**Document excerpt:**

On February 3, 2010, we sold 250,000 shares of our common stock to one investor in exchange for $300,000, or $1.20 per share. The price per share of the issuance is subject to certain anti-dilution provisions as specified in the subscription agreement filed as an exhibit to our Report on Form 8-K filed on March 15, 2010. In connection with the sale of shares, the investor also received warrants to purchase 125,000 shares of our common stock at a purchase price of $1.68 per share, which was the closing price of our common stock on February 3, 2010. The warrant agreement provides for an expiration period of three years from the date of the investment.
On February 27, 2010, we issued 285,715 shares to the one foreign institutional investor in exchange for the exercise of warrants at $0.70 per share, or approximately $200,000. On the same date, we also issued 671,426 shares to the second foreign institutional investor in exchange for the exercise of warrants at $0.70 per share, or approximately $470,000. These warrants were granted in connection with the debentures transaction described above and reported on our Form 8-K filed on May 26, 2009. The disclosures in that report are incorporated herein by reference and the instruments were filed as exhibits to that report.

**Directions:**
**1.** From the share issuance passage, quote everything from "On February 27, 2010, we" down to "to that report." word for word.
**2.** Pick up the share issuance passage right after its last sentence and keep writing.

**Raw data:**
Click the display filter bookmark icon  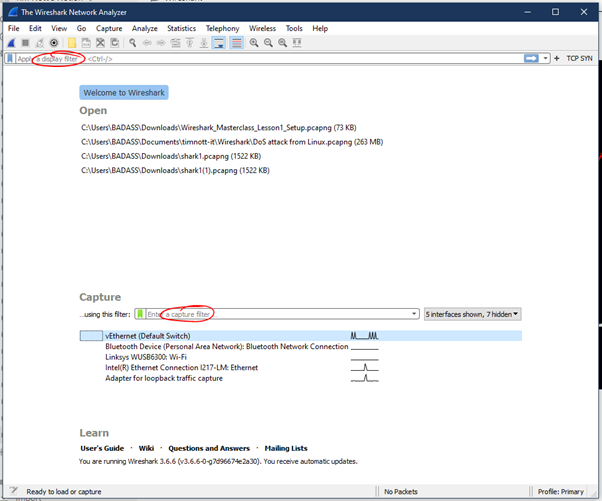(10, 59)
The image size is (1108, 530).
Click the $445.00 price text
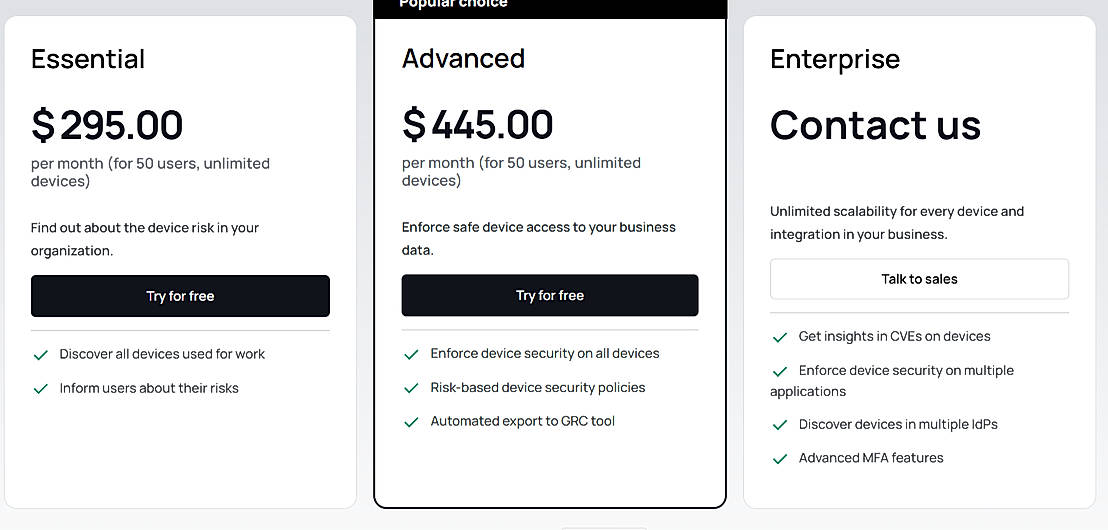pyautogui.click(x=477, y=124)
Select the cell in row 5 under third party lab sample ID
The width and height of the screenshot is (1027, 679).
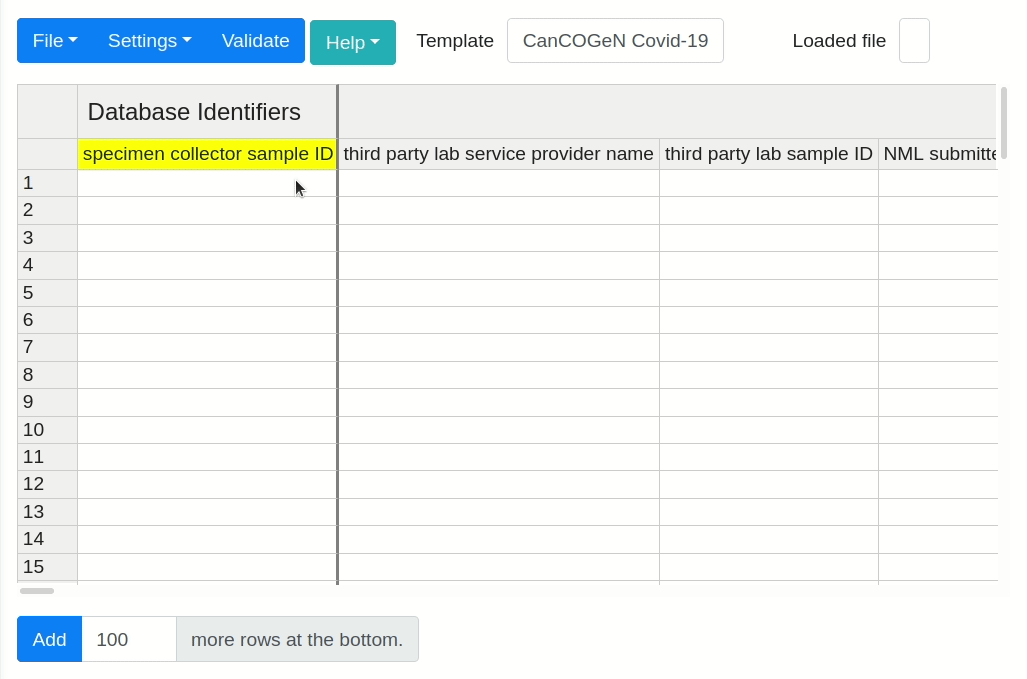tap(768, 292)
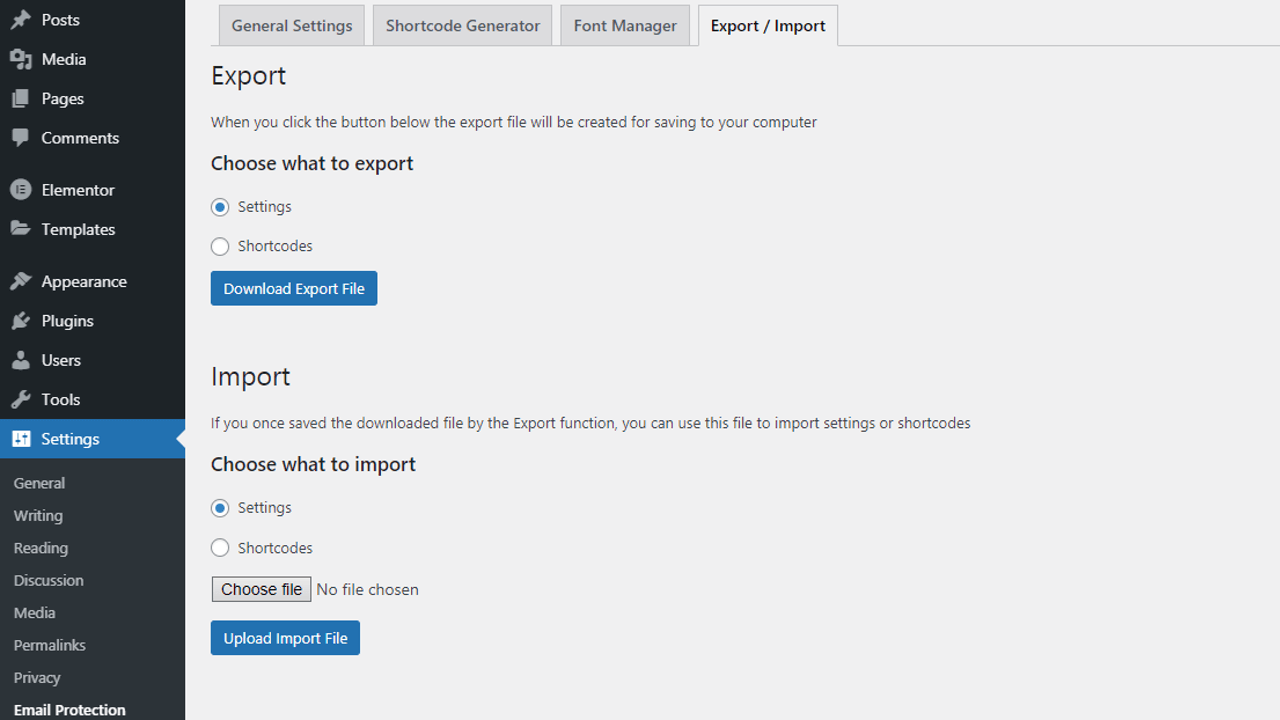Open Appearance via the brush icon
1280x720 pixels.
(x=19, y=280)
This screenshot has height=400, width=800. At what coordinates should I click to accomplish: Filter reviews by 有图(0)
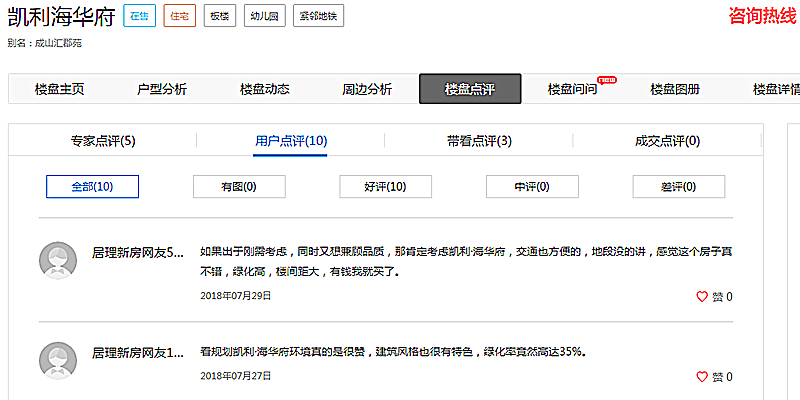tap(239, 187)
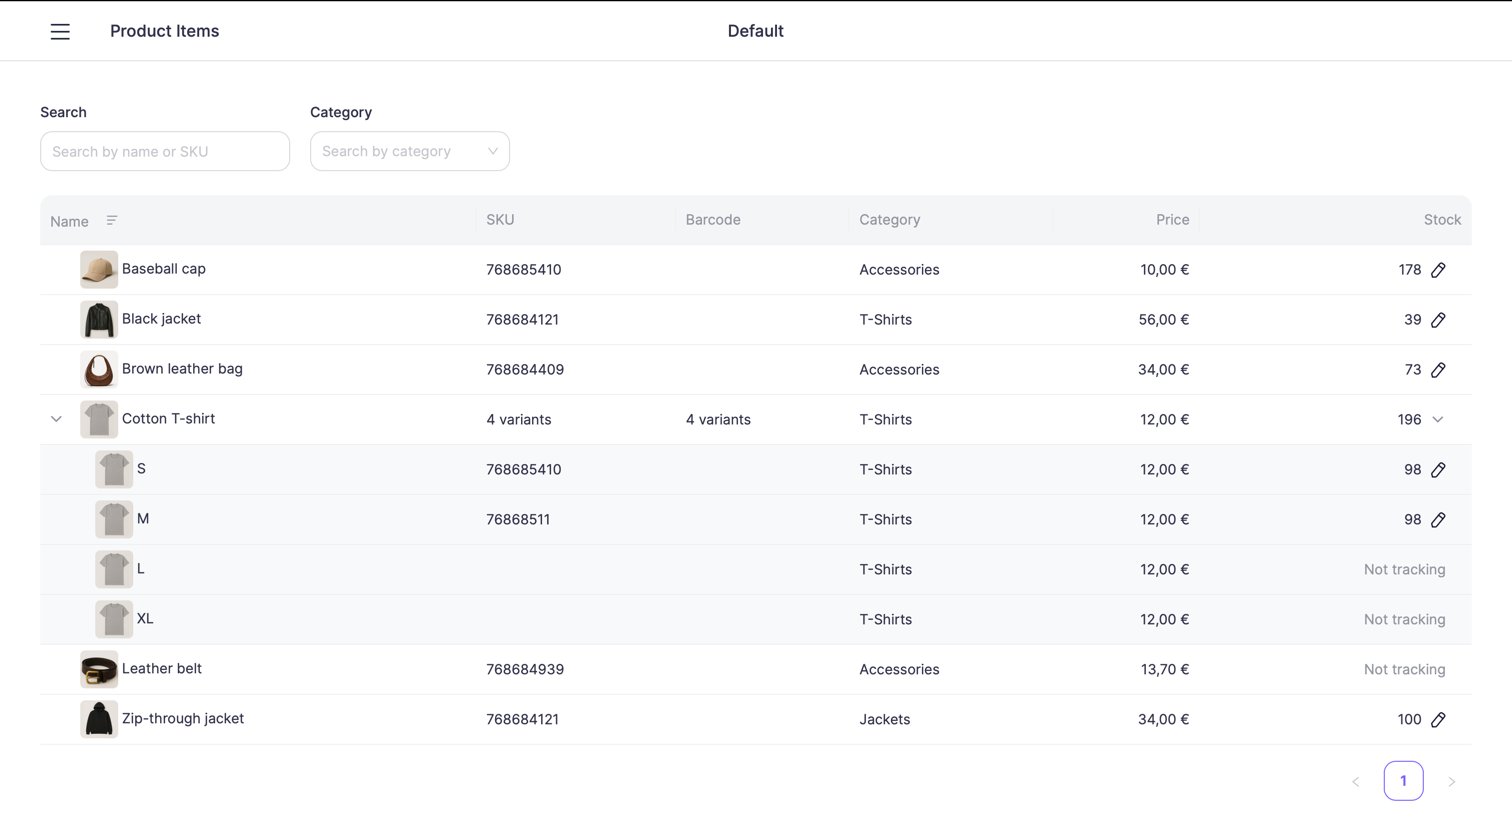Click the Default header title
Screen dimensions: 1512x837
pos(755,31)
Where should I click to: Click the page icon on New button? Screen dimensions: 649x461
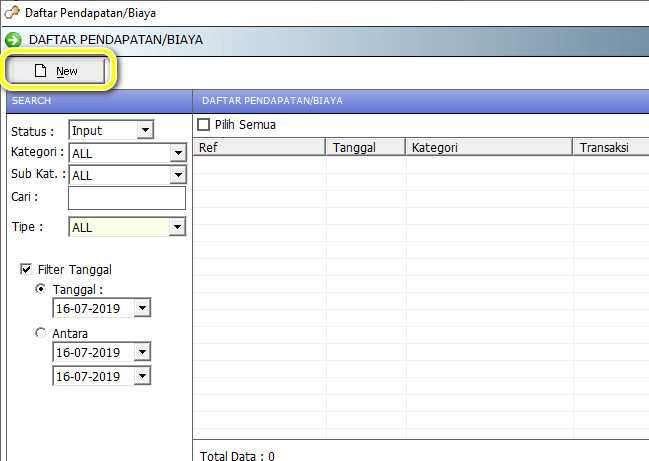tap(41, 71)
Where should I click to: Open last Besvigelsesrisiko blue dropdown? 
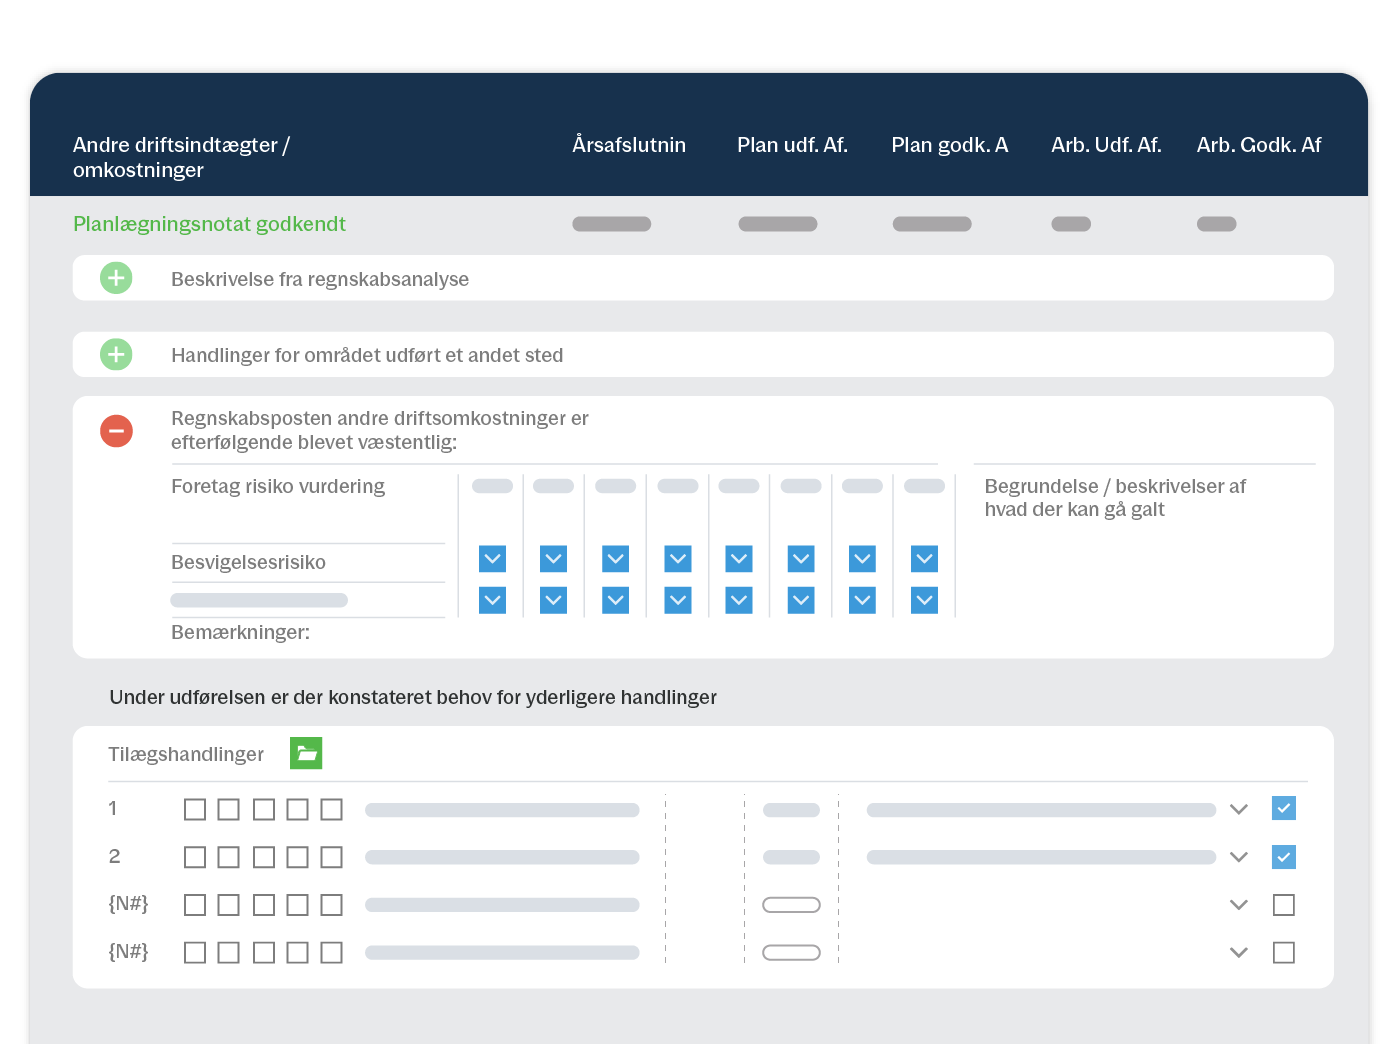(924, 559)
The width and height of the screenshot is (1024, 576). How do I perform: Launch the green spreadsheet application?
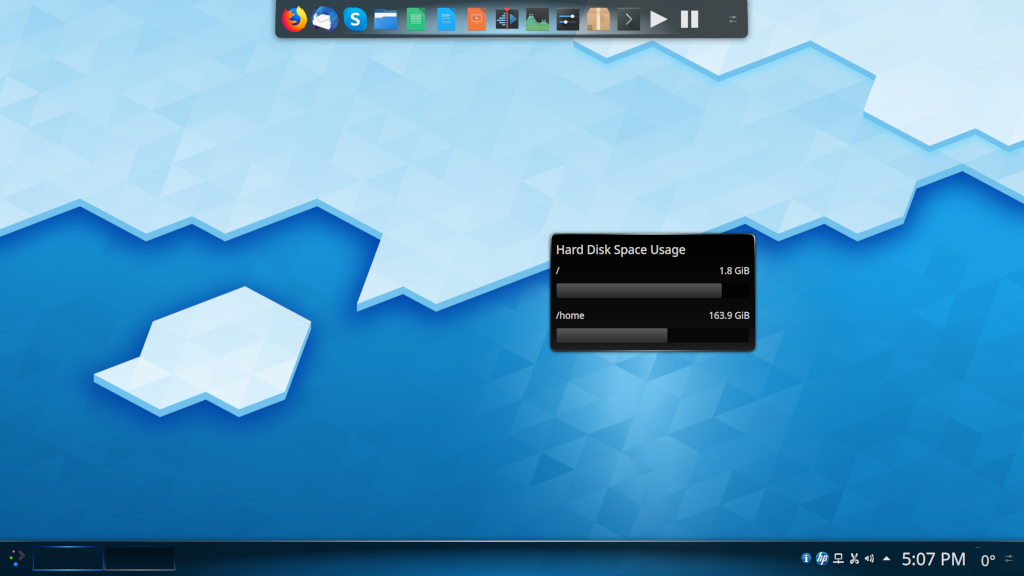click(x=416, y=19)
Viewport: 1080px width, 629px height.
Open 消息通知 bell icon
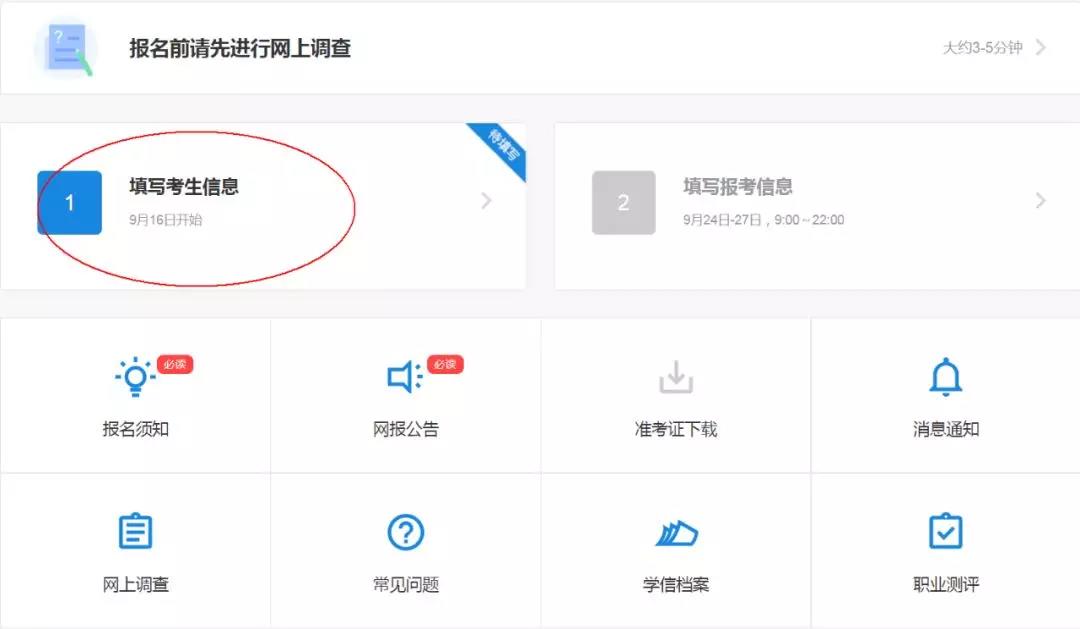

**Outputs for the tasks:**
**1.**
On February 27, 2010, we issued 285,715 shares to the one foreign institutional investor in exchange for the exercise of warrants at $0.70 per share, or approximately $200,000. On the same date, we also issued 671,426 shares to the second foreign institutional investor in exchange for the exercise of warrants at $0.70 per share, or approximately $470,000. These warrants were granted in connection with the debentures transaction described above and reported on our Form 8-K filed on May 26, 2009. The disclosures in that report are incorporated herein by reference and the instruments were filed as exhibits to that report.

**2.**
As of January 31, 2010, we had cash of $65,506. As discussed above, in February 2010 we received $300,000 in proceeds from sales of our common stock and $670,000 for the exercise of warrants. On March 12, 2010 we used $600,000 of these proceeds together with the issuance of 258,065 shares of our common stock for an acquisition of websites and domain names related to “freeforums.org” in a transaction reported on our Form 8-K filed on March 12, 2010. We estimate that our cash on hand will not be sufficient for us to continue and expand our current operations for the next twelve months. Our forecast for the period for which our financial resources will be adequate to support our operations involves risks and uncertainties and actual results could differ as a result of a number of factors. In addition to generating revenues from our current operations, we will need to raise additional capital to expand our operations to the point at which we are able to operate profitably. Accordingly, we believe we will need to raise additional capital to sustain our operations and to expand our business to the point at which we are able to operate profitably. We are pursuing capital through public or private financing as well as borrowings and other sources, including our officers, directors and principal shareholders. We cannot guaranty that additional funding will be available on favorable terms, if at all. If adequate funds are not available from external sources, we are dependent on our officers, directors and/or shareholders to loan us funds to pay for our expenses to achieve our objectives over the next twelve months. In the event that we are unable to raise additional capital or borrow additional funds, we may be forced to undertake significant cost reductions or curtail operations.
The majority of our research and development activity is focused on development of our proprietary software systems such as our forum Content Management System (CMS), CrowdReport™; as a result most of the cost of this is covered within our engineering budgets. We expect to invest under $50,000 for research and development over the next 12 months.
We do not anticipate that we will purchase or sell any significant equipment except for computer equipment and furniture which we anticipate will cost approximately $50,000 over the next twelve months.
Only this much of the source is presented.